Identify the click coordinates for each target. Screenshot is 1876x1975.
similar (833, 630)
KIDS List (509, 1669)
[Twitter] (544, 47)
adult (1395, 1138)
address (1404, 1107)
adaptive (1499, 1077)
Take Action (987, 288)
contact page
_ _ _
Write the records out precisely, omitting nothing.

Solution to this problem:
Identify the click coordinates for each target. Screenshot is 1876x1975.
similar (833, 630)
KIDS List (509, 1669)
[Twitter] (544, 47)
adult (1395, 1138)
address (1404, 1107)
adaptive (1499, 1077)
Take Action (987, 288)
contact page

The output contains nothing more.